TASK TO CARRY OUT:
Take the data below and copy exactly the lines starting at the one with "Instruction: Click the Email ID label" and finishing at the one with "Task: Enable the Peppol", both included.

EXERCISE MATERIALS:
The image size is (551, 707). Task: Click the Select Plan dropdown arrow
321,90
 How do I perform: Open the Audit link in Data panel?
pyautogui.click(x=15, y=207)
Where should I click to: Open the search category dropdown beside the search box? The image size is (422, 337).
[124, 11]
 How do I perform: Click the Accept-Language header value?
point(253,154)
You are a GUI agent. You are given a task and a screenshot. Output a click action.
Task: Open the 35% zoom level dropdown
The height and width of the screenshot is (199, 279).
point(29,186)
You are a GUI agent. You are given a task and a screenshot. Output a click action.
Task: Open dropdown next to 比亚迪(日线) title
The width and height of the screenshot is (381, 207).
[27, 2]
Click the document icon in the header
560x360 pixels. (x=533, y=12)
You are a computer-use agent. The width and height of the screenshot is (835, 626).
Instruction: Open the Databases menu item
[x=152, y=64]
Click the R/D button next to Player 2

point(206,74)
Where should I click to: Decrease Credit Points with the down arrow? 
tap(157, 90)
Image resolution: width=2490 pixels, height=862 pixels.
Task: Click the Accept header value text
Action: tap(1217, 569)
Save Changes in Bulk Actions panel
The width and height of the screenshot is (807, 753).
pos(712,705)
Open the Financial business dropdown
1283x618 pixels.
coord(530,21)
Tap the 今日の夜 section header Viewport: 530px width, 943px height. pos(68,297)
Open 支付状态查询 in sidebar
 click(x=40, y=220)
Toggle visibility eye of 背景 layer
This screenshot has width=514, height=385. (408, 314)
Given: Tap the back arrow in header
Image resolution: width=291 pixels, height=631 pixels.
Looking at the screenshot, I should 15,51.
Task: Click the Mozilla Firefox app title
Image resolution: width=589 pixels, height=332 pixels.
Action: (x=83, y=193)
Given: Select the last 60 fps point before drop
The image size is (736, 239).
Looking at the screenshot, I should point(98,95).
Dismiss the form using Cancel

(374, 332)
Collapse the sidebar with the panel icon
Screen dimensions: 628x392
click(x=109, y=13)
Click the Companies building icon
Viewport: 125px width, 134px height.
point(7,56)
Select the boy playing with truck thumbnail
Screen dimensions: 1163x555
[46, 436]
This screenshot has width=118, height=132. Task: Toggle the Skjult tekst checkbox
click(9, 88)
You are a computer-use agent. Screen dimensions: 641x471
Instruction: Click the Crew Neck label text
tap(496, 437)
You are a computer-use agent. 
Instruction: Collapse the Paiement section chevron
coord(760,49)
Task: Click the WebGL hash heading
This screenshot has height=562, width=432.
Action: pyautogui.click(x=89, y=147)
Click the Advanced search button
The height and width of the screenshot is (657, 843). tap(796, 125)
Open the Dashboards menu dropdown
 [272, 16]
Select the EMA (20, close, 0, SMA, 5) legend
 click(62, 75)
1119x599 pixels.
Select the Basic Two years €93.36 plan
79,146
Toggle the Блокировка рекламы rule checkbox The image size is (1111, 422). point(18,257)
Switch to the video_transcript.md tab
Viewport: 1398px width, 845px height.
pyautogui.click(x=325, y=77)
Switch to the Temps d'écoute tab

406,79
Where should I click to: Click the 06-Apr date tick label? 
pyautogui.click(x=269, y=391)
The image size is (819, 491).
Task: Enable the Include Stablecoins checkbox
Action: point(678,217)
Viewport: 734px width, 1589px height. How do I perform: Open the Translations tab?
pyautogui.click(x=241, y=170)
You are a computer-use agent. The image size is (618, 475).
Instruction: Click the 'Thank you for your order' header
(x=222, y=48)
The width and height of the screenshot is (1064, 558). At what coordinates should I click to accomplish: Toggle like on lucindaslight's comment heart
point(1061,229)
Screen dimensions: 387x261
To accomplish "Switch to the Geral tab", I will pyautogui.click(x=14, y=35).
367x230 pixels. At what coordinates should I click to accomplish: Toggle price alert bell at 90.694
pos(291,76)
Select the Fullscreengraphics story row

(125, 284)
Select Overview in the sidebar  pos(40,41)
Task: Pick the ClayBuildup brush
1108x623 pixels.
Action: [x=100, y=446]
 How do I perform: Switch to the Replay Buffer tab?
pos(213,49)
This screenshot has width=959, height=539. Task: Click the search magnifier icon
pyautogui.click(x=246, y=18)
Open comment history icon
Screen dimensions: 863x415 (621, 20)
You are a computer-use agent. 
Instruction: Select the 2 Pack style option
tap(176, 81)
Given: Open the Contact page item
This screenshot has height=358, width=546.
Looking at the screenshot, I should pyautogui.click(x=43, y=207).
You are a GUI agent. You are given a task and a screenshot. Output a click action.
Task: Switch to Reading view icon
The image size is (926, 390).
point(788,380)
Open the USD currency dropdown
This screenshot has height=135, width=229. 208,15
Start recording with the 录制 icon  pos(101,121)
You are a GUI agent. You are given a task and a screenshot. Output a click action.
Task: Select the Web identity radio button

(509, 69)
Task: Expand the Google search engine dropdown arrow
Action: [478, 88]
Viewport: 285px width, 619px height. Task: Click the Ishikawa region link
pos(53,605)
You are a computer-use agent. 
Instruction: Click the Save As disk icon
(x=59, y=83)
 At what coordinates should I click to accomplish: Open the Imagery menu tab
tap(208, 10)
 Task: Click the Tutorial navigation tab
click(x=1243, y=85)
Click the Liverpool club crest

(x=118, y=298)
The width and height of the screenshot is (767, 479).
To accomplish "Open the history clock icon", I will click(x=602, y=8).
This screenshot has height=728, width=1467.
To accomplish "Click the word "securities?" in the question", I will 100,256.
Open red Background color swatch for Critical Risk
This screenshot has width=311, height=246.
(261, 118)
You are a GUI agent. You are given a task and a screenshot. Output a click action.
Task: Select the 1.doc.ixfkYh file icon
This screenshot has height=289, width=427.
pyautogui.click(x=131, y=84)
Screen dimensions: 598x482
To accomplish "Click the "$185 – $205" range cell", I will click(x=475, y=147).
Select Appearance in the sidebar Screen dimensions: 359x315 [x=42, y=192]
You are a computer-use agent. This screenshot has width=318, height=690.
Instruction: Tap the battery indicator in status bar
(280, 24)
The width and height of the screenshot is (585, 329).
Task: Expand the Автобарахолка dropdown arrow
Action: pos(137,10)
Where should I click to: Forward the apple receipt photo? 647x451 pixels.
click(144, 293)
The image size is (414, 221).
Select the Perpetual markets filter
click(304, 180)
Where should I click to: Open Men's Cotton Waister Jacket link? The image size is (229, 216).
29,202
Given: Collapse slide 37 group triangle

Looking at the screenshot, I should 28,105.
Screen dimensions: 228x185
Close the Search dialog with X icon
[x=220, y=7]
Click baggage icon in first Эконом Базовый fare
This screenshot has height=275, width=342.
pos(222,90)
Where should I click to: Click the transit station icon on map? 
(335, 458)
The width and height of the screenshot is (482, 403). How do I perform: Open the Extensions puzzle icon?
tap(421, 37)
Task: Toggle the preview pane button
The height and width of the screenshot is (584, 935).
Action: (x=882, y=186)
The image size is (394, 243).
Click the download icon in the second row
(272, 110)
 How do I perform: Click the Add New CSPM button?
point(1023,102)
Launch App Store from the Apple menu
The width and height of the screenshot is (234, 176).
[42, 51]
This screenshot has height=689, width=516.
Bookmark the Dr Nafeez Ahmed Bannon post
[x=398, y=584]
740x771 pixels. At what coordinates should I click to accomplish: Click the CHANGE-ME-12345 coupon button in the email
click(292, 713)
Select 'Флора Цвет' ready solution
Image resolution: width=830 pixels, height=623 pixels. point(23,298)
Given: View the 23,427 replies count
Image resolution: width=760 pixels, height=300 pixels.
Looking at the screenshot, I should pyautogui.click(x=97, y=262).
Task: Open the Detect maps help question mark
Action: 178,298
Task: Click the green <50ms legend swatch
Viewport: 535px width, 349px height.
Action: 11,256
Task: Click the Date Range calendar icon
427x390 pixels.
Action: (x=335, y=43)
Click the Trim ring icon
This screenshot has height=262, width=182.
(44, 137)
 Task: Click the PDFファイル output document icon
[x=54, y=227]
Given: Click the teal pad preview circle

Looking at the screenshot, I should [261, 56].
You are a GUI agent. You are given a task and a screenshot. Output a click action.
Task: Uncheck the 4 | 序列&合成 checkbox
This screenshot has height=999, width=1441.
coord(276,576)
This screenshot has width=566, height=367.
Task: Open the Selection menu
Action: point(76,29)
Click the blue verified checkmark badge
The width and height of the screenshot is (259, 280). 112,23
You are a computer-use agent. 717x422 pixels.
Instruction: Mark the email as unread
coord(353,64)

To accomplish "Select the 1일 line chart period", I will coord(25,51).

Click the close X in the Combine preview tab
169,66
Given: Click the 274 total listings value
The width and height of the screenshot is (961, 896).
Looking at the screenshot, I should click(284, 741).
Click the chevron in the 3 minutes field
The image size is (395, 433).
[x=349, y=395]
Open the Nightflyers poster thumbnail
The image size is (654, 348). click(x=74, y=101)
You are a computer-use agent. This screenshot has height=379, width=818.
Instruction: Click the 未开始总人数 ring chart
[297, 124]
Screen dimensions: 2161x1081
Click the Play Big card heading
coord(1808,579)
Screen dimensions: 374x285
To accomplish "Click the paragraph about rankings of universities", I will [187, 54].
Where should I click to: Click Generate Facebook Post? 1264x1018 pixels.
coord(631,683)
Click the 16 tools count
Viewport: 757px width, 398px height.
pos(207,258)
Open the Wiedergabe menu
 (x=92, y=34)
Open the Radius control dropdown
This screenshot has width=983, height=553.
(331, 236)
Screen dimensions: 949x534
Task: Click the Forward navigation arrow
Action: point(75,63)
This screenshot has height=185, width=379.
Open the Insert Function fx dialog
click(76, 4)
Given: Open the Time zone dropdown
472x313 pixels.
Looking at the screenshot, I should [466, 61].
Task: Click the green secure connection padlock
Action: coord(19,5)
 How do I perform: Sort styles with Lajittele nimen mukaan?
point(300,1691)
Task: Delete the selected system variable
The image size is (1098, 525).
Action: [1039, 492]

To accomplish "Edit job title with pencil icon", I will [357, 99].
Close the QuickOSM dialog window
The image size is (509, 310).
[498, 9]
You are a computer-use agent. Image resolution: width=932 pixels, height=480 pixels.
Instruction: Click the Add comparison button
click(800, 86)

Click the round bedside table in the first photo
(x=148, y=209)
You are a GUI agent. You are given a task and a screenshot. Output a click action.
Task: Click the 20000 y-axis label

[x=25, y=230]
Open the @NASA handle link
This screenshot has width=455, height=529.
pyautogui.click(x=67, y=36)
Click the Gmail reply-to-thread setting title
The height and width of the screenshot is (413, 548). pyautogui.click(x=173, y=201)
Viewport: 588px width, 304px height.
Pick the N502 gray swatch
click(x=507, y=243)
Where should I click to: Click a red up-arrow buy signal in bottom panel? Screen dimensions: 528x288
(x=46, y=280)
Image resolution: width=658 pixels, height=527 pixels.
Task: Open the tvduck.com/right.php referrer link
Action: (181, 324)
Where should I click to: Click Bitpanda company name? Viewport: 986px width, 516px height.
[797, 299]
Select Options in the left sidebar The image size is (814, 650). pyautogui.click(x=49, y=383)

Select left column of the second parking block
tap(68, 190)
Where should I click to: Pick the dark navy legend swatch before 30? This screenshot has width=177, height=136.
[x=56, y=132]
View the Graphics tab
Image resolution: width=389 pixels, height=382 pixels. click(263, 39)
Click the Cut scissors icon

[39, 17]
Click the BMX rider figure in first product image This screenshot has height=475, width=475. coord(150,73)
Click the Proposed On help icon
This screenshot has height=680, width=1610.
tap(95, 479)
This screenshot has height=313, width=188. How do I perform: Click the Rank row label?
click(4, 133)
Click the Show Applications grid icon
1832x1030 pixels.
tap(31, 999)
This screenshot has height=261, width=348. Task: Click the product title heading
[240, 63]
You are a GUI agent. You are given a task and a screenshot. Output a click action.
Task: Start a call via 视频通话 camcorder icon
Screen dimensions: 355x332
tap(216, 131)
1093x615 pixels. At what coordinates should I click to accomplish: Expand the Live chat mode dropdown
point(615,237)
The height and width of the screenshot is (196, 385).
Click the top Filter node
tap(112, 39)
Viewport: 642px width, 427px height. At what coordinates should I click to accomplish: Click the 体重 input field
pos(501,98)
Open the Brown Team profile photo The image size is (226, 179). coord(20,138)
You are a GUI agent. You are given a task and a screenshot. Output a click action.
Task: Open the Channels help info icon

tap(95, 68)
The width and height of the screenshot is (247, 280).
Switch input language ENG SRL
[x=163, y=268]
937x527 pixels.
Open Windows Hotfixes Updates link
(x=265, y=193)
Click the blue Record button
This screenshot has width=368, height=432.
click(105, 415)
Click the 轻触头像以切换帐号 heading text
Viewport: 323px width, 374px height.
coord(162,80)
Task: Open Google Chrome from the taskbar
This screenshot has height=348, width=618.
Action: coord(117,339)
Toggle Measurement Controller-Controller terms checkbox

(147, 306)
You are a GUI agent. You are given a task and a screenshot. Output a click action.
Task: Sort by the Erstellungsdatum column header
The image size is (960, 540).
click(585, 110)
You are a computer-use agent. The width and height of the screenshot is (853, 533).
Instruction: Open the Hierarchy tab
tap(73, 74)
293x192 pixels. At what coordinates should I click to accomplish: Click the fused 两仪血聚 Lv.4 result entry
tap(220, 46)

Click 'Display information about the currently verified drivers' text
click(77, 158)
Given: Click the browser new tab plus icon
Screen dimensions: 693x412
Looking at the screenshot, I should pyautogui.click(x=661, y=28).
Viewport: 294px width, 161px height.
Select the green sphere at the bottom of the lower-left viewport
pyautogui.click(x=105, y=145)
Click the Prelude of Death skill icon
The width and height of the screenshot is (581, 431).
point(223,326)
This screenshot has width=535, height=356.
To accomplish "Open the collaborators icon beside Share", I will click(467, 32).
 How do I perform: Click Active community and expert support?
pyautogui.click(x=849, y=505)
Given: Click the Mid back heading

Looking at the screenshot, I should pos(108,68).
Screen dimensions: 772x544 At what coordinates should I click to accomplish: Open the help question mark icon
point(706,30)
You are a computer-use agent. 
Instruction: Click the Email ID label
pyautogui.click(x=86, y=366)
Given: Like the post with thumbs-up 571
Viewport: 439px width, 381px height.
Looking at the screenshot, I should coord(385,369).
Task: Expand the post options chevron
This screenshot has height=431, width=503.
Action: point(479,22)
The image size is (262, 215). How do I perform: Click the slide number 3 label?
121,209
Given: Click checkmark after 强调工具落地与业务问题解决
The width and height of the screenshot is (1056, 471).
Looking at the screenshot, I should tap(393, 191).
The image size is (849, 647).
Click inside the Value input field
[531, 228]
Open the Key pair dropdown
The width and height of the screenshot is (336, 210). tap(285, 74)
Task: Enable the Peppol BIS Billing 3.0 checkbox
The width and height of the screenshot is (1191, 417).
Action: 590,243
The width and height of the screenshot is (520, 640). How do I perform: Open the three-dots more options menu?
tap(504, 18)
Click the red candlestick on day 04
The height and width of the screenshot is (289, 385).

RESPONSE AREA:
Instruction: Click the Email ID label
pyautogui.click(x=86, y=366)
Given: Like the post with thumbs-up 571
Viewport: 439px width, 381px height.
Looking at the screenshot, I should coord(385,369).
Task: Expand the post options chevron
This screenshot has height=431, width=503.
Action: point(479,22)
The image size is (262, 215). How do I perform: Click the slide number 3 label?
121,209
Given: Click checkmark after 强调工具落地与业务问题解决
The width and height of the screenshot is (1056, 471).
Looking at the screenshot, I should tap(393, 191).
The image size is (849, 647).
Click inside the Value input field
[531, 228]
Open the Key pair dropdown
The width and height of the screenshot is (336, 210). tap(285, 74)
Task: Enable the Peppol BIS Billing 3.0 checkbox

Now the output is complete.